M.G est atteint d’une escarre sacrée très importante renvoyant l’image d’un corps usé qui se décharne, mais dont il ne se plaint pas. Malgré la douleur, il ne formule pas de demande d’aide et refuse les soins et les propositions d’antalgiques. M. G. est devenu rapidement incohérent (avec des hallucinations) et la communication avec lui est désormais difficile. Pour l’équipe de la prise en charge de la douleur se pose alors la question de savoir comment être au plus près de l’intérêt du patient.
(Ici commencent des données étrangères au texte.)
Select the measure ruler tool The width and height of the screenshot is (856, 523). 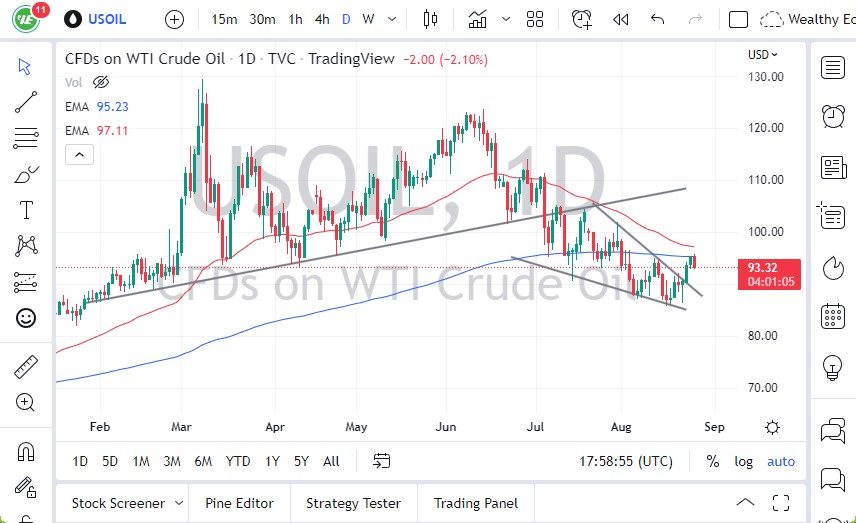click(26, 367)
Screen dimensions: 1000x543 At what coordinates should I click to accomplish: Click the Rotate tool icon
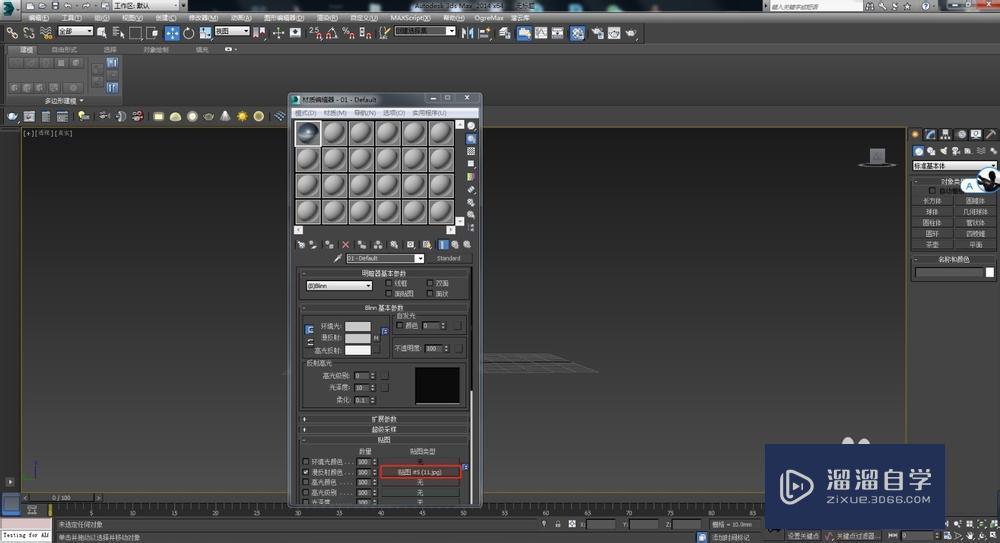click(x=189, y=33)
Soulager son agonie reviendrait à décider de mettre un terme à son combat, déniant ainsi sa capacité de résistance. Apaiser sa souffrance pourrait être envisagé comme une façon de lui éviter de formuler une demande d’aide, blessante d’un point de vue narcissique. Dans ce contexte particulier, serait-il envisageable de ne pas informer le patient de l’administration d’une sédation (impliquant le risque de précipiter la survenue de la mort) ? Mais intervenir par une sédation n’irait-il pas à l’encontre de sa remarquable combativité et de sa volonté d’exister encore, malgré la souffrance physique ?
Les postulats éthiques que sont la non-malfaisance et le respect de la volonté du patient apparaissent dans ce cas comme deux valeurs opposées, à la mesure du clivage probable du patient entre soma et psyché.